Une hausse surprise des demandes hebdomadaires d'allocations chômage ajoute une nouvelle couche de complexité à un marché déjà aux prises avec une inflation élevée et un changement imminent à la tête de la Réserve fédérale.
Le nombre d'Américains s'inscrivant au chômage a augmenté de manière inattendue pour atteindre 211 000 pour la semaine se terminant le 9 mai, a rapporté jeudi le département du Travail, dépassant les prévisions des économistes et signalant un refroidissement potentiel d'un marché du travail américain par ailleurs résilient.
« Il semble que le marché ne tienne pas compte de l'inflation plus élevée que prévu, même si nous avons vu apparaître des attentes entourant une Fed plus hawkish », a déclaré Fiona Cincotta, analyste de marché senior chez City Index. « C'est l'euphorie entourant l'IA, la technologie et particulièrement les valeurs des semi-conducteurs. »
Le chiffre des demandes hebdomadaires était supérieur de 12 000 à celui de la semaine précédente et au-dessus de l'estimation consensuelle de 205 000. Les demandes continues, qui suivent le nombre de personnes recevant des prestations pendant plus d'une semaine, ont également légèrement augmenté pour atteindre 1,78 million pour la semaine se terminant le 2 mai. Ces données surviennent juste après une lecture de l'indice des prix à la production plus élevée que prévu, qui a montré une augmentation de 1,4 % d'un mois sur l'autre, poussant le rendement du Trésor à 30 ans au-dessus de 5 %.
L'augmentation des demandes d'allocations chômage, bien que modeste, présente un nouveau casse-tête pour la Réserve fédérale au moment même où Kevin Warsh s'apprête à succéder à Jerome Powell. Alors que le marché du travail a créé 115 000 emplois en avril, l'inflation persistante et maintenant les signes d'un ralentissement du marché de l'emploi créent un contexte difficile pour le nouveau président de la Fed, les traders évaluant désormais à plus de 28 % la probabilité d'une hausse des taux d'ici la fin de l'année, selon l'outil FedWatch de CME Group.
Les dernières données sur le marché du travail arrivent sur un marché montrant des signes de divergence. Alors que le Dow Jones Industrial Average a glissé de 0,1 % à 49 693 lors de la séance précédente, les contrats à terme pour le S&P 500 et le Nasdaq pointent vers de nouveaux records historiques, portés par un rallye incessant des valeurs technologiques. Nvidia, baromètre de l'explosion de l'IA, a vu ses actions grimper de 1,9 % dans les échanges d'avant-bourse, portant sa valorisation boursière au chiffre astronomique de 5 900 milliards de dollars.

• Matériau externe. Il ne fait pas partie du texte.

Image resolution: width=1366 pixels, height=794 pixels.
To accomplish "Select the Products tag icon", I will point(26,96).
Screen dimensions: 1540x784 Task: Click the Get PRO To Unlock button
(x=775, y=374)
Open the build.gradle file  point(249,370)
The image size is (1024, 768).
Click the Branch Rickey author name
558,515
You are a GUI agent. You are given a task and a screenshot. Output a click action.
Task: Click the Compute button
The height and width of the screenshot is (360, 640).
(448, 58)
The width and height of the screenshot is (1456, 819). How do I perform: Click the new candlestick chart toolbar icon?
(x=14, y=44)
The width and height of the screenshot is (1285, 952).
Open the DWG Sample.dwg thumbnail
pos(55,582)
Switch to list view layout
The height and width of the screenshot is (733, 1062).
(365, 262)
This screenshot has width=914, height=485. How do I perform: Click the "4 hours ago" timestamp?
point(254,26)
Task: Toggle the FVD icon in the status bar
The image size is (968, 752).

Le rallye mené par la tech semble compenser les préoccupations macroéconomiques plus larges pour l'instant. Les investisseurs surveillent également de près le sommet américano-chinois à enjeux élevés, où le président Donald Trump rencontre le président chinois Xi Jinping. Les progrès dans les négociations commerciales et la coopération potentielle pour mettre fin à la guerre avec l'Iran sont en tête de l'ordre du jour, avec la présence d'une importante délégation commerciale américaine, comprenant Jensen Huang de Nvidia et Elon Musk de Tesla, renforçant un ton favorable au marché.
L'inflation et la Fed
Les données sur les prix à la production plus élevées que prévu ont renforcé les attentes selon lesquelles la Réserve fédérale pourrait maintenir une politique monétaire restrictive plus longtemps. La hausse mensuelle de 1,4 % des prix à la production était bien supérieure aux prévisions et a contribué à la récente montée des rendements du Trésor. Le rendement à 30 ans franchissant la barre des 5 % est une étape importante, reflétant les paris des investisseurs sur le fait que les taux d'intérêt resteront élevés.
Le futur président de la Réserve fédérale, Kevin Warsh, héritera d'un tableau économique complexe. La légère augmentation des demandes d'allocations chômage, si elle marque le début d'une tendance, pourrait atténuer certaines des pressions inflationnistes provenant du marché du travail. Cependant, avec des prix à la consommation et à la production toujours élevés, la voie à suivre par la Fed sur les taux d'intérêt reste incertaine. Les investisseurs surveilleront de près les prochaines données sur les ventes au détail d'avril pour obtenir de nouveaux indices sur la santé du consommateur américain.
Cet article est à titre informatif uniquement et ne constitue pas un conseil en investissement.